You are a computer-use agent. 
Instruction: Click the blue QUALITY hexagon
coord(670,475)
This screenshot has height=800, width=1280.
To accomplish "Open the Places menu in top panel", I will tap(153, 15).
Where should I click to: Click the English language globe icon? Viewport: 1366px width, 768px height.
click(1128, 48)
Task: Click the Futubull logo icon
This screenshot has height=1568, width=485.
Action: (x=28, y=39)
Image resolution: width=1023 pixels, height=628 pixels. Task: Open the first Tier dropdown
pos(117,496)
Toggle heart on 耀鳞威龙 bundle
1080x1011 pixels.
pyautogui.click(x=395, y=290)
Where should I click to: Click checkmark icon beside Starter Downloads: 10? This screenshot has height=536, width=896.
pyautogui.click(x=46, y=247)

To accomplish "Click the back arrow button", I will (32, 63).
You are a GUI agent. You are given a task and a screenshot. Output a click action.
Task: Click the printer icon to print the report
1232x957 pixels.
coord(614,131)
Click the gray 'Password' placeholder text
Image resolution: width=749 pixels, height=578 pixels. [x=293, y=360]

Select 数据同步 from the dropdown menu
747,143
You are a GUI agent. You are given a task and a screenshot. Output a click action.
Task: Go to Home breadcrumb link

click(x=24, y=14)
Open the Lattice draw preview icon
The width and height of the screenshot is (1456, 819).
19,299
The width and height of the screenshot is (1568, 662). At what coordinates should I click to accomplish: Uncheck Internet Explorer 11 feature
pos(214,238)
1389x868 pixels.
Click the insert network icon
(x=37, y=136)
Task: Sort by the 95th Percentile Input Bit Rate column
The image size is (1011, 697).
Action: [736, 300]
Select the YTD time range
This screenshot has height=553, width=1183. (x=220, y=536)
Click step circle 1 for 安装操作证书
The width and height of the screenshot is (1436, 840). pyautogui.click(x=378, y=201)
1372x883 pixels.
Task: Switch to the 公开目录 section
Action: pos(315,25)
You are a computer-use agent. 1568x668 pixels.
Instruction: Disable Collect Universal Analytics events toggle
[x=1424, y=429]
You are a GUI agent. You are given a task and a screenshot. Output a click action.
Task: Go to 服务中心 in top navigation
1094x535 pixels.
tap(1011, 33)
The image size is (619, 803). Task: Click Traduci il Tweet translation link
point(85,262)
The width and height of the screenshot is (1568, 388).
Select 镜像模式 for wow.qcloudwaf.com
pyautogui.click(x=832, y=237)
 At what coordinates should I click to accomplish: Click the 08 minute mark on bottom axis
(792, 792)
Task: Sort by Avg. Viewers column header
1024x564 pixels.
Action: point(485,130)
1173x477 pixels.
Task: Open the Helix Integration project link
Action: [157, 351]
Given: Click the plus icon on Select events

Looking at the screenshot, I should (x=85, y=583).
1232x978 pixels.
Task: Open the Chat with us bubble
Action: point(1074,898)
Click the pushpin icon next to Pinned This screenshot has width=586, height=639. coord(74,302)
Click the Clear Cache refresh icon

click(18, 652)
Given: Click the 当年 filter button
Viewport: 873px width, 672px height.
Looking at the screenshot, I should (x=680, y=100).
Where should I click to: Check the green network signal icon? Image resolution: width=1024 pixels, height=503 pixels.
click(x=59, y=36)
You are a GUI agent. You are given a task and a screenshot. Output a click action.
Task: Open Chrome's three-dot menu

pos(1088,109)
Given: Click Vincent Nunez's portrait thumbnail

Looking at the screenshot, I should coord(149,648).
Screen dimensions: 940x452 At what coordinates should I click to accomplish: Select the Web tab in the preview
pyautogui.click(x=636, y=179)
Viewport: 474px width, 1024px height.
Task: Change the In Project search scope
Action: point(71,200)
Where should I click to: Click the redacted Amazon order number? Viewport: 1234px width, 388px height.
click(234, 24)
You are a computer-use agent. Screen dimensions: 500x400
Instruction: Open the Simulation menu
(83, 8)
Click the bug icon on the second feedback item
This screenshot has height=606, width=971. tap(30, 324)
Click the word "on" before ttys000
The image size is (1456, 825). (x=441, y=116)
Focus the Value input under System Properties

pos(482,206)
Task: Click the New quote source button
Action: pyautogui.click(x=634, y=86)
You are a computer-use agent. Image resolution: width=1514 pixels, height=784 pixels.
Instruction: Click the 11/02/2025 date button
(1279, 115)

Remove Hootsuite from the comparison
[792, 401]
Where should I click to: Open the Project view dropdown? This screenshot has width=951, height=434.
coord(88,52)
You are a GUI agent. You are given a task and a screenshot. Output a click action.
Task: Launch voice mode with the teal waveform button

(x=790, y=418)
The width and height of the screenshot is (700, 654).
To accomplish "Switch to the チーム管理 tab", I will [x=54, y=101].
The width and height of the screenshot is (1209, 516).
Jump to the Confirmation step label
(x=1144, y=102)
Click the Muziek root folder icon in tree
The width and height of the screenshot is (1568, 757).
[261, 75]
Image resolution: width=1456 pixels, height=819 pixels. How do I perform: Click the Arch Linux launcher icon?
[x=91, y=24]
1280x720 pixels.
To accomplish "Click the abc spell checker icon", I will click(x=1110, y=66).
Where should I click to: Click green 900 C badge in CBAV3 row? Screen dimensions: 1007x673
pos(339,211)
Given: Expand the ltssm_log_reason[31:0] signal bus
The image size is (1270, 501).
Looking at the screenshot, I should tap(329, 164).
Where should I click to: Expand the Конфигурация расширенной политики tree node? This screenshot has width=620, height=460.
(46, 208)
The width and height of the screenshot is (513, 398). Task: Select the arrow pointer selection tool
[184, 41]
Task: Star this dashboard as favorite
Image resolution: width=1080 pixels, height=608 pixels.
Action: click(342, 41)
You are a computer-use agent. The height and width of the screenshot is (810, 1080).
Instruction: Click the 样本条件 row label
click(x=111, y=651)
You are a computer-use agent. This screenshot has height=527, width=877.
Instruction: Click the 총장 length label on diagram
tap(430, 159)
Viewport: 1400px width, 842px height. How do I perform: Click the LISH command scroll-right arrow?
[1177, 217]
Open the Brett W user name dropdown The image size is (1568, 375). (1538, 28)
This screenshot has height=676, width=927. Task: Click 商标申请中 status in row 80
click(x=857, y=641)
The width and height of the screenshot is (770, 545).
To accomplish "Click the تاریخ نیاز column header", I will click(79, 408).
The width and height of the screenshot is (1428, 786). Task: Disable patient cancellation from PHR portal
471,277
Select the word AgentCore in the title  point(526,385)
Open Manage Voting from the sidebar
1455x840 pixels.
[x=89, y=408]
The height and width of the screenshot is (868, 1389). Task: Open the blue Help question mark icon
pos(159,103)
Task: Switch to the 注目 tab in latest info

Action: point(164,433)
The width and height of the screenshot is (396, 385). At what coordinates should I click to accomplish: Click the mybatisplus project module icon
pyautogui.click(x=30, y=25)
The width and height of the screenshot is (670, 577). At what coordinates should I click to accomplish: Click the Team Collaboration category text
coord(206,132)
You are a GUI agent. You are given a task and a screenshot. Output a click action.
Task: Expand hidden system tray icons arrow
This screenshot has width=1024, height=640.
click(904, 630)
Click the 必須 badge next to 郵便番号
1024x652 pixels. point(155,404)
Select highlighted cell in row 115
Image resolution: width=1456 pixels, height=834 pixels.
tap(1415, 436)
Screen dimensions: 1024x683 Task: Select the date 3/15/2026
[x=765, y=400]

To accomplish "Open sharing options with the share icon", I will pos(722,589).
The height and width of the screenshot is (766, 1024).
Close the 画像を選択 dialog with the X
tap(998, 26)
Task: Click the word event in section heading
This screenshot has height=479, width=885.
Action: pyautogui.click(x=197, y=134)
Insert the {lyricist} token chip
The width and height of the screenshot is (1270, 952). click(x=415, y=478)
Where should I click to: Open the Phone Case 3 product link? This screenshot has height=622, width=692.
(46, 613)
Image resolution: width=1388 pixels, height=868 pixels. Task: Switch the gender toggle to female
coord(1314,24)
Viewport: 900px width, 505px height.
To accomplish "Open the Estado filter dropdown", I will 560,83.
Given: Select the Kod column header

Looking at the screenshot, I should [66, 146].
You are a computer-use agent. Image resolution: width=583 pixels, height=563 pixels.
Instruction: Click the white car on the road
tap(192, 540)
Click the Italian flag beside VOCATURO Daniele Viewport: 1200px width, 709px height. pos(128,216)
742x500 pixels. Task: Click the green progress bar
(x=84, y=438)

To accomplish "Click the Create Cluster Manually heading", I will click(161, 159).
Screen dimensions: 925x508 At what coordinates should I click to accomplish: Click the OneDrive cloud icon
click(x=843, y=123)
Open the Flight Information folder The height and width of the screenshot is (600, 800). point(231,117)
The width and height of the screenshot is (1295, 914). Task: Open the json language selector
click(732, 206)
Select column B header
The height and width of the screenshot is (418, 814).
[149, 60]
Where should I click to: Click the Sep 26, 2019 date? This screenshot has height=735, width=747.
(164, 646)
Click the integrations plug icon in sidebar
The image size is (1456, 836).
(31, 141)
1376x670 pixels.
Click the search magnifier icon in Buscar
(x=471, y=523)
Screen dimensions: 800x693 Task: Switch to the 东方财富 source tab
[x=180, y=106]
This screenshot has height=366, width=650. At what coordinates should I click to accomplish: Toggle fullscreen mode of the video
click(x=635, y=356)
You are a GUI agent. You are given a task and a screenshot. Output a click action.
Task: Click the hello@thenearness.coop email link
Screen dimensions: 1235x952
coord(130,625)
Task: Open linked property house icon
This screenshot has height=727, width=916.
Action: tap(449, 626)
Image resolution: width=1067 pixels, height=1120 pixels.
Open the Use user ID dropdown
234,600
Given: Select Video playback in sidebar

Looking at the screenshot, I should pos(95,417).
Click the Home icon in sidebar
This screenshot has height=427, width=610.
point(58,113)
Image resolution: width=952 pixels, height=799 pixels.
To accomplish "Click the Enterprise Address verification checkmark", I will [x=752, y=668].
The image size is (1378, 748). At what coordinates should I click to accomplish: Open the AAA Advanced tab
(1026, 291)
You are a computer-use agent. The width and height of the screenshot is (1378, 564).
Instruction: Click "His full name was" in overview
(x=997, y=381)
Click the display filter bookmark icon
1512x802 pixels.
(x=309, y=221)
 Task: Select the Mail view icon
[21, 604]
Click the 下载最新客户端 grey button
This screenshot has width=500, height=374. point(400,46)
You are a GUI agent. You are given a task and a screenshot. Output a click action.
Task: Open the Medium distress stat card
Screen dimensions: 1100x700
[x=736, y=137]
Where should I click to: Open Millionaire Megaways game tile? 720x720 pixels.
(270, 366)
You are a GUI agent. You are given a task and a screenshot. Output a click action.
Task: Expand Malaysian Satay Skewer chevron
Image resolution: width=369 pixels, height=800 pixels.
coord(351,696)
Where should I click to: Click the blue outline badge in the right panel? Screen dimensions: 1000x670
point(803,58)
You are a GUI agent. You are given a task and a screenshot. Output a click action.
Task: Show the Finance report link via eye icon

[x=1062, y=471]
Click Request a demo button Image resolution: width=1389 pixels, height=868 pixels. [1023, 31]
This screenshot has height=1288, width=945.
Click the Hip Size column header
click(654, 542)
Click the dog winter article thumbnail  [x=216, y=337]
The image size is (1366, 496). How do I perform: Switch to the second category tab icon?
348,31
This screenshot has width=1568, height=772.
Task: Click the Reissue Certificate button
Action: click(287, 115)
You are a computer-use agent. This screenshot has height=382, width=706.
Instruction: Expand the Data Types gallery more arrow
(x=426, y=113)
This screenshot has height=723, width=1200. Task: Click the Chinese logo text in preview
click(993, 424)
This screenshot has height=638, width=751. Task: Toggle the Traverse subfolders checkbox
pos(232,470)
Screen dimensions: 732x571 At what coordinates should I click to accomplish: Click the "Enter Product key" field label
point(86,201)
== == ==
Please copy the listing starting with the line that contains "Task: Switch to the 注目 tab in latest info" and going on through the line that contains "coord(206,132)", changing "Team Collaboration" to "Team Settings" and leaving all else the same. Give only those lines.

▸ Response
Task: Switch to the 注目 tab in latest info

Action: point(164,433)
The width and height of the screenshot is (396, 385). At what coordinates should I click to accomplish: Click the mybatisplus project module icon
pyautogui.click(x=30, y=25)
The width and height of the screenshot is (670, 577). At what coordinates should I click to accomplish: Click the Team Settings category text
coord(206,132)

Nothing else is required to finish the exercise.